Anders als in den meisten deutschen mainstream Medien behauptet (sofern ihnen die gestrigen Geschehnisse überhaupt eine Berichterstattung wert war), ging es den Islamisten nicht um die kürzlich angeordnete Freilassung des inhaftierten Mubarak (der sowieso wegen weiterer offener Verfahren inhaftiert bleibt), sondern um einen Machtkampf mit Teilen des Justizapperates, der sich gegen eine weitere Einflussnahme der Islamisten stemmt.

So war u.a. das ägyptische Unterhaus, in dem die Salafisten und die Moslembrüder eine klare Mehrheit haben, vom Verfasungsgericht aufgelöst worden. Seitdem wird entweder per Dekret durch Mursi regiert oder durch Entscheidungen in rechtlich fragwürdiger Art und Weise durch das ebenfalls von den Islamisten kontrollierte Oberhaus.

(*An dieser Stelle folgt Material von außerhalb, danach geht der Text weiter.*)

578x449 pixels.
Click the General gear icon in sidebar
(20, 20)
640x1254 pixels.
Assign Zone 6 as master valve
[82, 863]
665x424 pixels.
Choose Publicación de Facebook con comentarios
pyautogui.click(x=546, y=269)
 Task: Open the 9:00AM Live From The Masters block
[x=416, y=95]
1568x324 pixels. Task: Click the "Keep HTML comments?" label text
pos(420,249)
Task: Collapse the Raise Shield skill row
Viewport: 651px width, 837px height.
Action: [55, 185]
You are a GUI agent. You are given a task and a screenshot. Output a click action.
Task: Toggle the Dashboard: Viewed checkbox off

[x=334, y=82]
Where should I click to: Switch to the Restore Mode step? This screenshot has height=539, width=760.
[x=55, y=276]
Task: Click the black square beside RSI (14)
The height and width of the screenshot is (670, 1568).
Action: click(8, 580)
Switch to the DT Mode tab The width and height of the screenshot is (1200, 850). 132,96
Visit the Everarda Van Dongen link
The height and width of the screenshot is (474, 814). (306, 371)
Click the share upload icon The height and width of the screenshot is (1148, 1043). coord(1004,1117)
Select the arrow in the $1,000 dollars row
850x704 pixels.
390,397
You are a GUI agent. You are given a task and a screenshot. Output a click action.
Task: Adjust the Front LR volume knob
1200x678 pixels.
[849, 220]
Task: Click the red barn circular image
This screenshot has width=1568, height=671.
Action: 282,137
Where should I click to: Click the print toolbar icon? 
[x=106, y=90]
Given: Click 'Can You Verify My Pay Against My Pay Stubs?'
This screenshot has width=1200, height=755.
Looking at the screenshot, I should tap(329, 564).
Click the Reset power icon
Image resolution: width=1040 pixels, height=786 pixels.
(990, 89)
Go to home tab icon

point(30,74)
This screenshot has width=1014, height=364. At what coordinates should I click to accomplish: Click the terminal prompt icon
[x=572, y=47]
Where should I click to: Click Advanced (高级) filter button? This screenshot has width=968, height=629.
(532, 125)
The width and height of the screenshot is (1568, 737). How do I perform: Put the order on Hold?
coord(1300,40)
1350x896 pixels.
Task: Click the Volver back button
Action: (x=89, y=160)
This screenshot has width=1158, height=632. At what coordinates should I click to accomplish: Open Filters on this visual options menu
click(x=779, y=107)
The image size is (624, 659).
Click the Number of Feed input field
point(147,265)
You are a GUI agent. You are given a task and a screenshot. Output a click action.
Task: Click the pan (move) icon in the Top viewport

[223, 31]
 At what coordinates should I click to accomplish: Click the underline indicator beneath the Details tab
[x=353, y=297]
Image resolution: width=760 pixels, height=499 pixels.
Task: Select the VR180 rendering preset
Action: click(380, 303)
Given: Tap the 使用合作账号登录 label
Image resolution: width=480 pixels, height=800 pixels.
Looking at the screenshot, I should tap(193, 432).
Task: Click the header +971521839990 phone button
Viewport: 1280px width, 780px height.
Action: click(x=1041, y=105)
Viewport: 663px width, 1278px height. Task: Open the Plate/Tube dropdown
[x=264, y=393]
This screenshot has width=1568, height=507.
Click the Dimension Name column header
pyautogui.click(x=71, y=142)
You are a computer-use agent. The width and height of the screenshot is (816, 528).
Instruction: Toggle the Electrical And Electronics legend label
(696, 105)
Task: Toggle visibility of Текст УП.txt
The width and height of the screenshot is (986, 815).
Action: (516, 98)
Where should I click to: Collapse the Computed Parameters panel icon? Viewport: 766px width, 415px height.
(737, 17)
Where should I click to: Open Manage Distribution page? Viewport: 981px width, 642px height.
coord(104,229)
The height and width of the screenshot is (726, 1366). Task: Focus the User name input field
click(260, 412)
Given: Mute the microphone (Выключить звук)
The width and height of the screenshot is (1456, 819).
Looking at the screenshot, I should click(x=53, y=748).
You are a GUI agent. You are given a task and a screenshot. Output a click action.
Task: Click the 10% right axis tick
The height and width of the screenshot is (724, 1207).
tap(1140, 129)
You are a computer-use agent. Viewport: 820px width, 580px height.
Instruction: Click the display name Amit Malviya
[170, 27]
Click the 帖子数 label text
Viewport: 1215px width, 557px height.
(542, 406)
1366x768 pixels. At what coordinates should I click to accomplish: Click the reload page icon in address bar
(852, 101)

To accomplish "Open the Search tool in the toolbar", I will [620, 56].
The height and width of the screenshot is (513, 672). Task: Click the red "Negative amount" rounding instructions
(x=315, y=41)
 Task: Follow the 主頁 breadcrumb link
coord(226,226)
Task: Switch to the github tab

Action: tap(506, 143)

Die von den Islamisten eigentlich für Ende April 2013 angesetzten Unterhausneuwahlen mussten nach einer Entscheidung des Verfassungsgerichtes über die Nichtigkeit von Teilen des Wahlgesetzes verschoben werden, möglicherweise finden sie erst im Herbst dieses Jahres statt.

Im Machtkampf mit den schon unter Mubarak tätigen Generalstaatsanwalt Abdel Meguid Mahmud musste Mursi ebenfalls vor dem Justizapparat kapitulieren. Der Versuch Talaat Abdullah (dem eine politische Nähe zu den Moslembrüdern nachgesagt wird) auf dem Posten zu hieven, ist im März dieses Jahre nach monatelangen politischen Hinundher gescheitert. Ein Berufungsgericht bestätigte ein erstinstanzliches Urteil, das die Absetzung für nichtig erklärte.

Ingesamt bläst den Islamisten bei dem Versuch, gesellschaftliche und staatliche Strukturen unter ihre Kontrolle zu bekommen, immer mehr der Wind ins Gesicht.
An den Unis reagieren sie mit dem Ausschluss von missbeliebigen politischen Gruppen auf die Erfolge von regierungskritischen Kandidaten bei den Wahlen zu den Studentenvertretungen.

Auch bei Wahlen zu den Vertretungen diverser Berufsverbände kam es zu Misserfolgen für die Moslembrüder, bei den Selbstorganisierungen der ägytischen Arbeiterklasse (Video dazu von labournet) wird ihnen ebenso Widerstand entgegen gesetzt. Mursi hattte mit dem international kaum beachteten Dekret 97 versucht, einen grösseren Einfluss auf den Apparat des staatlich finanzierten ägyptischen Gewerkschaftsbundes ETUF zu gewinnen. Auch versuchen die Moslembrüder die Kontrolle über die zahlreichen neu entstandenen Basisgewerkschaften auszubauen. Ín ihren Hochburgen ist ihnen dies zwar teilweise gelungen (so gingen z.B. Gewerkschaftsaktivisten gemeinsam mit Milizen der Islamisten gegen regierungskritische Demonstrationen vor), landesweit bekommen sie aber die anhaltene wirtschaftliche Krise und die sozialen Proteste nicht in den Griff (s.a. eine Einschätzung der WiWo dazu)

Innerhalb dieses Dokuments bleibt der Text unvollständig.